No século XIX, o campanário da igreja de S. Marcos, em Veneza, foi três vezes destruído por raios durante um período de 20 anos. O clero local recusava-se a instalar um pára-raios no campanário porque, alegadamente, defendia a ideia de que Deus teria a obrigação de proteger a igreja da queda dos raios. Ao fim de vinte anos e depois de muito prejuízo, lá instalaram o pára-raios.
Os padres da referida igreja fizeram uma “interpretação” da realidade divina — e não uma “construção” da realidade divina. Neste caso, a interpretação era falsa, não se adequava à verdade.
“Construir” é reunir e dispor metodicamente as partes de um todo concreto (real).

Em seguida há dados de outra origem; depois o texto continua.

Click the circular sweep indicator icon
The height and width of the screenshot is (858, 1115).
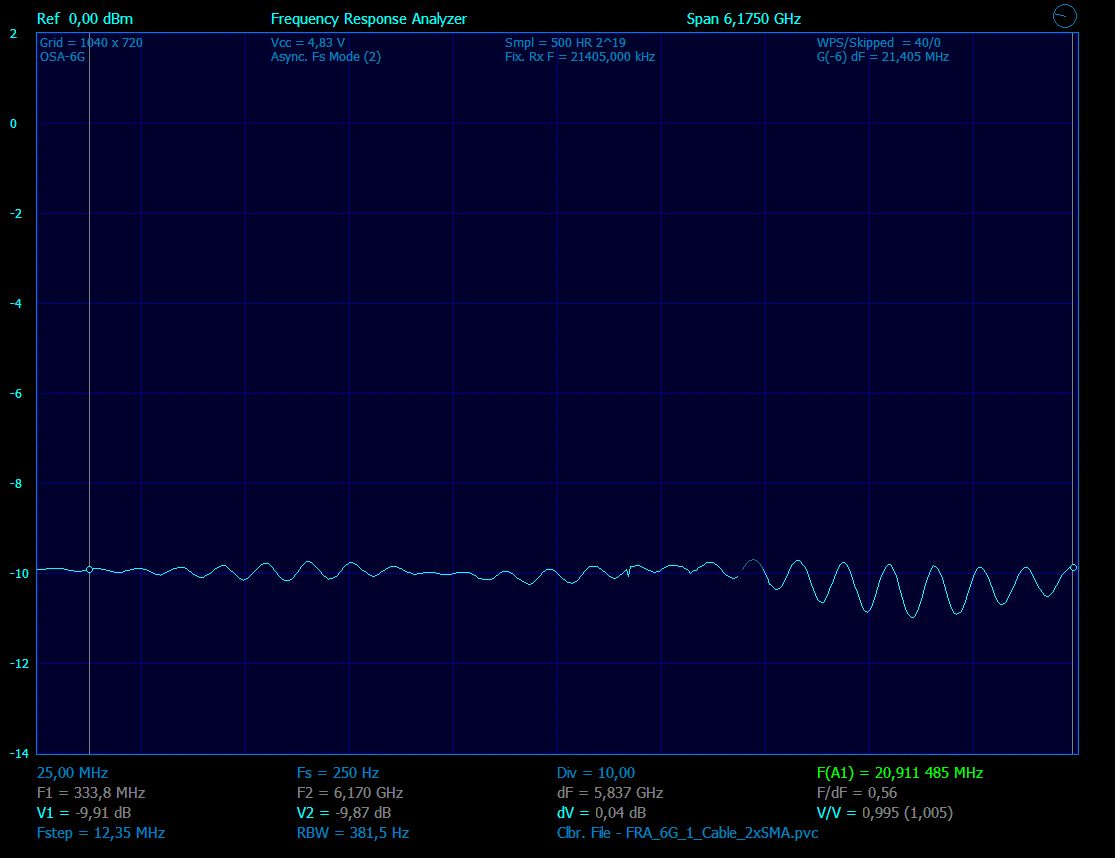(x=1065, y=15)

Quando a construção da realidade é subjectiva, então não passa de uma “interpretação da realidade” e não de uma “construção” propriamente dita.

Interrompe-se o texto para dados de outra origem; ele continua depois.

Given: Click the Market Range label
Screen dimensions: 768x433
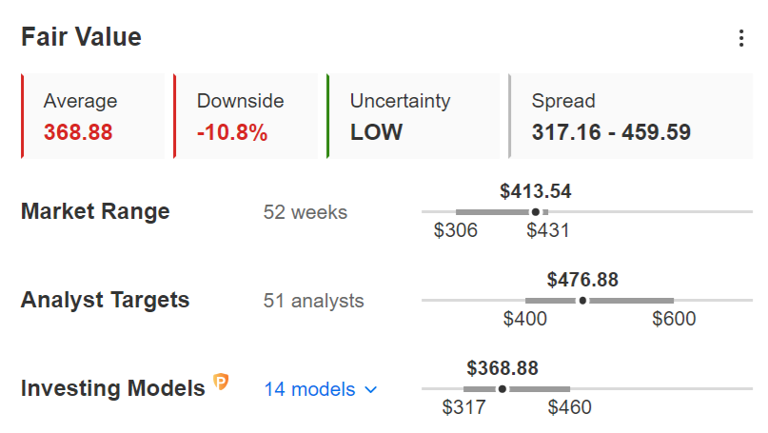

“A ideia de que a realidade é uma construção social é apenas parcialmente verdadeira, pois deixa ocultos alguns elementos fulcrais para a compreensão do assunto. Para sermos mais correctos, poderíamos dizer que construímos a realidade, mas os materiais da construção não foram feitos por nós”.

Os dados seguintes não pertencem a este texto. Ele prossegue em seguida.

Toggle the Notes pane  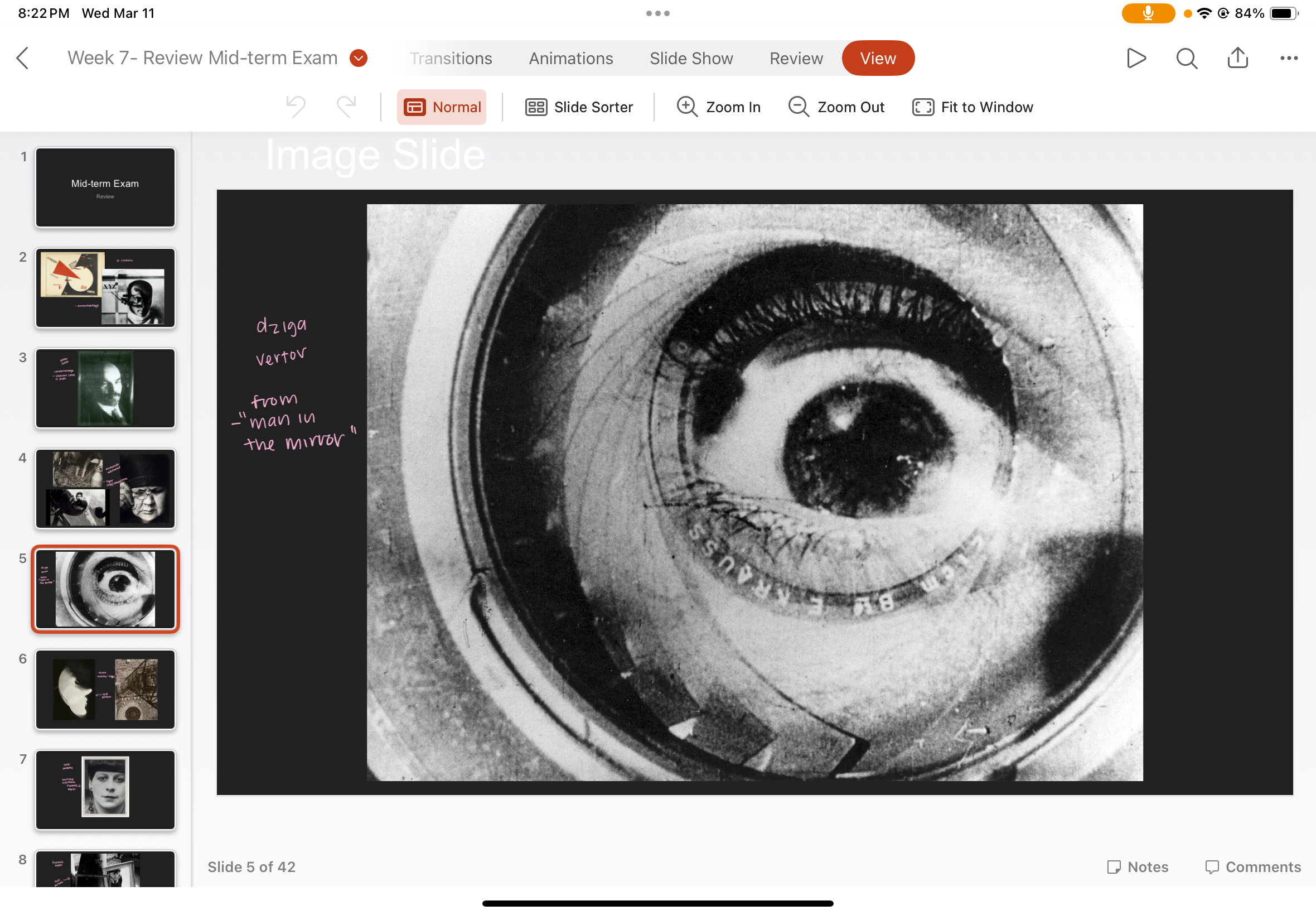tap(1137, 866)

“Mesmo que os axiomas da teoria [da Gravidade, de Newton] sejam formulados pelo ser humano, o sucesso de um tal empreendimento pressupõe uma elevada ordem do mundo objectivo — que não se podia esperar de maneira alguma”.
— Albert Einstein (“Worte in Zeit und Raum”, 1992, p.92, Bonn)
A ideia segundo a qual “o ser humano constrói (inventa) a realidade”, nem que seja “parcialmente”, é falsa — seria como se alguém dissesse, por exemplo, que os números primos foram inventados pelo ser humano, ou que a matemática é uma construção humana.
O ser humano apenas descobre a realidade.
O conhecimento (a ciência, por exemplo) é uma descoberta permanente da composição da realidade. Não devemos confundir a realidade (entendida em si mesma), por um lado, e a interpretação da realidade (a cada momento histórico, ou por cada indivíduo), por outro lado. Aqui, “interpretação” tem o sentido de “hermenêutica”, de “procurar um sentido escondido” na Natureza.
A interpretação da realidade faz parte do processo de descoberta (científica) da verdade.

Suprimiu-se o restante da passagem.